Fig. 6. EhaF suppresses nuclear translocation of TFE3.

a Immunoblot for the indicated proteins in BMDMs infected with EHEC or ΔEhaF for the indicated times and combined densitometric data from three independent experiments. b Confocal microscopy of RAW264.7 macrophages infected with EHEC or ΔEhaF for 4 h. TFE3 is visualized with an anti-TFE3 antibody (red), nucleus with DAPI (blue), and plasma membrane with phalloidin (white), scale bar=10μm. c Quantification of cells with TFE3 localized in the nucleus measured by counting 50 fields containing ~10 cells each. d Immunoblots for the indicated proteins in the nuclear and cytoplasmic fractions of BMDMs infected with IPTG-treated BL21/pEmpty or BL21/pEhaF for 3 h. a, c Data (mean ± SEM) were from three independent experiments.
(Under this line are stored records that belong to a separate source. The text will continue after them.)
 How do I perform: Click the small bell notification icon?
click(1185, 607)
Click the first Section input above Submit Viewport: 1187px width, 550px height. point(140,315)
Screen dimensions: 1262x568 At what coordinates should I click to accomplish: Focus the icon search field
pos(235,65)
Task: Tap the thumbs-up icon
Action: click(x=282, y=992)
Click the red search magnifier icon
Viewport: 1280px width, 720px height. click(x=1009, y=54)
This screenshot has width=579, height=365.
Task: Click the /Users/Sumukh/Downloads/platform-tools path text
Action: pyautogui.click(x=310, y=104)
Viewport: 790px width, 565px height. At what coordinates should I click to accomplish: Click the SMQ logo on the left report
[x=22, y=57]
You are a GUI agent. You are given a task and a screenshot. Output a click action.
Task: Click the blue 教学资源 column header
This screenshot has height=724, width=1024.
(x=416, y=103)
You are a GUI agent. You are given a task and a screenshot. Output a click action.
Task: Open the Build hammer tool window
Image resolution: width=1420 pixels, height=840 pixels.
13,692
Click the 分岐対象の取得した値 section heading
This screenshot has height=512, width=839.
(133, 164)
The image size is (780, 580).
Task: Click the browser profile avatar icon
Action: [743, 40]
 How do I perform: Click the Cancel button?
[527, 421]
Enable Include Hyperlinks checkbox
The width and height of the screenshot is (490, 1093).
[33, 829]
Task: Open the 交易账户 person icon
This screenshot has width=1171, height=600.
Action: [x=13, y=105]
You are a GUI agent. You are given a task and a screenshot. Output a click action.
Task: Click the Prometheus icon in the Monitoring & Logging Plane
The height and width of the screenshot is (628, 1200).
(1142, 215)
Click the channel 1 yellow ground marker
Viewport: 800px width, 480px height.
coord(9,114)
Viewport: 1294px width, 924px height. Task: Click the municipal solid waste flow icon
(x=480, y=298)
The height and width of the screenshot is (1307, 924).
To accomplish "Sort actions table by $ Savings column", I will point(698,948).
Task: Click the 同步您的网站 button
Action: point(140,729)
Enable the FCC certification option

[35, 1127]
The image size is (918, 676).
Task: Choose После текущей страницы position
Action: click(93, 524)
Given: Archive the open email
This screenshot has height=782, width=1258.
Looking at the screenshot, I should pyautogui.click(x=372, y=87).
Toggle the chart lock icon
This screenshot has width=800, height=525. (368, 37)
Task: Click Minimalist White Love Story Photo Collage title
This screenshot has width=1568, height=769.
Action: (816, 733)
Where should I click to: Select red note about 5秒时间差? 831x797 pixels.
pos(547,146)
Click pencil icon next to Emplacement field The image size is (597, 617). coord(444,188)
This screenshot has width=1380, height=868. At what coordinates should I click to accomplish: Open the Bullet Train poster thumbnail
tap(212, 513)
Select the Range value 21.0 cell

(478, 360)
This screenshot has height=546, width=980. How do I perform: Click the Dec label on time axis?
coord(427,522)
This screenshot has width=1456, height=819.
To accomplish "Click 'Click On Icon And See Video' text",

Statistical significance was assessed using two-way ANOVA followed by Tukey’s post-test. p < 0.05 indicated statistical significance. Multiplicity adjusted p values are presented. a, b, d Immunoblots or microscopy images from one experiment representative of three independent experiments is shown. Source data are provided as a Source Data file.

Fig. 7. EhaF-mediated innate immune suppression promotes EHEC pathogenesis.

a Intracellular bacterial load in BMDMs treated with 10 ng/ml of IFNβ 30 min prior to infection with EHEC or ΔEhaF for the indicated times. b Bacterial adherence in Caco2 cells treated with 10 ng/ml of human IFNβ 60 min prior to infection with EHEC or ΔEhaF for the indicated times. c–e Bacterial colonization at the indicated days post-infection determined by viable fecal counts (c, d) and survival (e) of streptomycin-treated mice intraperitoneally (i. p.) injected with 250 µg of an isotype control antibody or anti-IFNAR antibody one day prior to and on day 1 and 3 after oral gavaging with 1 × 10¹⁰ of EHEC [n = 7 for isotype and anti-IFNAR (c, d) and n = 10 for isotype and anti-IFNAR (e)]. f–i Bacterial colonization on days 2 and 3 of infection determined by serial dilution and plating of feces (f, g) or of colon homogenates (h, i) of streptomycin-treated mice orally gavaged with 1 × 10¹⁰ of EHEC or ΔEhaF (f, g, n = 7 for EHEC and ΔEhaF each for day 2 and n = 8 for EHEC and ΔEhaF each for day 3; h, i n = 7 for EHEC and n = 6 for ΔEhaF for day 2 and n = 6 for EHEC and n = 5 for ΔEhaF for day 3). j, k Levels of IFNβ or IL-6 in the colon homogenates of streptomycin-treated mice orally gavaged with 1 × 10¹⁰ of EHEC or ΔEhaF on day 2 post-infection [n = 4 for UI, n = 10 for EHEC and ΔEhaF (j) and n = 4 for UI, n = 7 for EHEC and ΔEhaF (k)]. l Survival of streptomycin-treated mice orally gavaged with 1 × 10¹⁰ of EHEC (n = 9) or ΔEhaF (n = 9). a, b Data (mean ± SEM) were from three independent experiments and each dot is a mean of each experiment’s technical replicates. Statistical significance was assessed using two-way ANOVA followed by Tukey’s post-test. c–l Combined data from two independent experiments are shown. Statistical significance was assessed using two-sided unpaired t-test (c, d, f–i) or one-way ANOVA followed by Tukey’s post-test (j, k) or Mantel-Cox test (e, l). p < 0.05 indicated statistical significance. Source data are provided as a Source Data file.